Lessons on Hope

Prim b&w

I have a lot to learn from my dog, Prim. I came to this realization not too long ago as came down the stairs to say goodbye to two children as they headed off to their Dad’s house. Prim was right in the mix of things, standing beside them, tail wagging, leaning in for last-minute hugs, and ready to sneak in the car as she realized they were leaving her. As the kids walked out the door Prim ran to her perch at the window – crying softly as she realized they were, in fact, leaving without her. After watching them slowly back out of the driveway, Prim took up her post by the front door – with a soft sigh, she lay down, stretched out – no doubt hoping for their quick return.

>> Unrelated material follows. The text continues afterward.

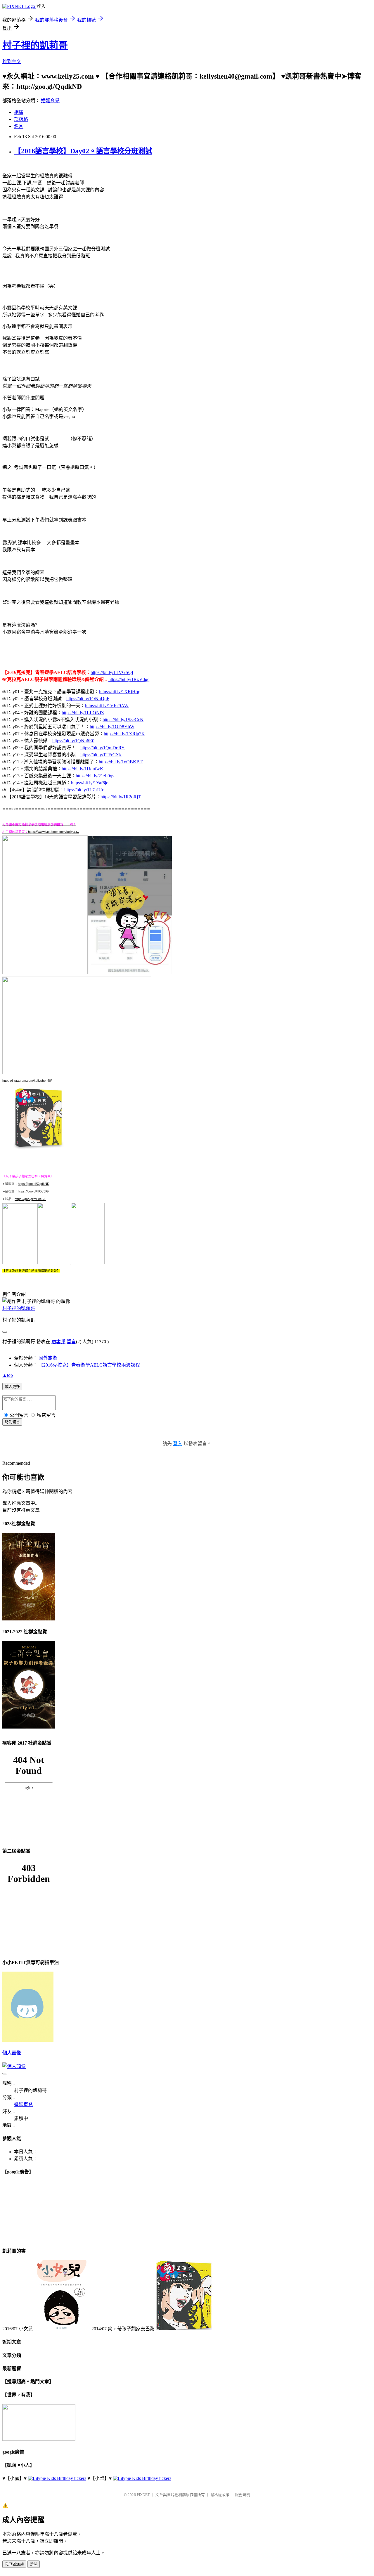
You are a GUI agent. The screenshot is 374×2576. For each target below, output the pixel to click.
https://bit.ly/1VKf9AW (107, 705)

Prim has a lot of hope. Every night she sits quietly with her head in my lap under the dinner table throughout the meal, hoping I’ll sneak her scraps of the good stuff. Each time she returns from a trip outside she goes straight to the cabinet that holds her treats and sits patiently, hoping I’ll reward her. She often grabs her favorite toy and drops it at my feet, hoping I’ll play. She even lays down beside me and gently puts her paw on my hand in the hope I will rub her ears. My dog is full of hope and she has an enviable ability to hope patiently

This is what I need to learn from Prim – patient hope – the sit quietly and enjoy the wait kind of hope. Prim is a master at patient expectation, sitting and waiting for inevitable goodness she believes will come. It’s hard for me. I’m more of a “do” kind of gal. I like to always be in control, checking things off my list, and making things happen. I’m a type-A personality, for sure. So, when things seem to take too long or don’t come as I planned, I am prone to lose hope. I often become impatient, frustrated, and full of despair.

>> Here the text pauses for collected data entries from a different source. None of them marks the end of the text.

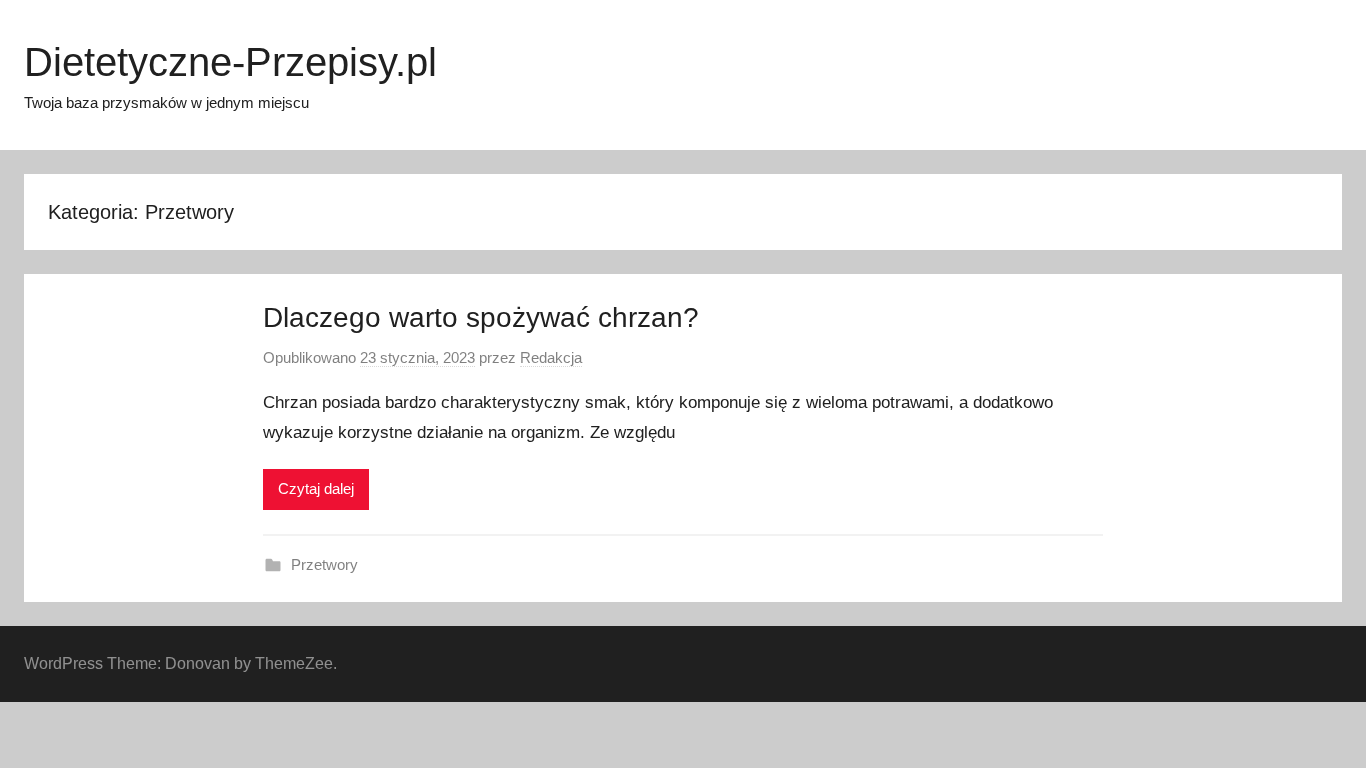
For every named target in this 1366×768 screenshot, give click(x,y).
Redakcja (551, 357)
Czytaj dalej (316, 488)
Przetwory (324, 564)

Over the past year, I’ve lost hope. Social distancing, an increasing death toll, and a divided nation all fuse to make hope a scarce resource – at least for me. As I journey through this season of Lent, this time of being in the wilderness, I’ve decided to take a lesson from my dog Prim and put down despair and, at least try, to pick up hope. I’m striving to learn from her how to sit patiently and hopefully in the liminal space of waiting.

Not so for my dog, Prim. Every day she hopes. And I learn lessons on hope.

  • Do you hope? 
  • What or who gives you hope? 
  • What are some ways we can provide hope for others?

Holy God, you know I am prone to despair and impatience often becoming frustrated when things do not happen as quickly as I would like. Help me to hope for what I can’t yet see and learn patient hope. Amen.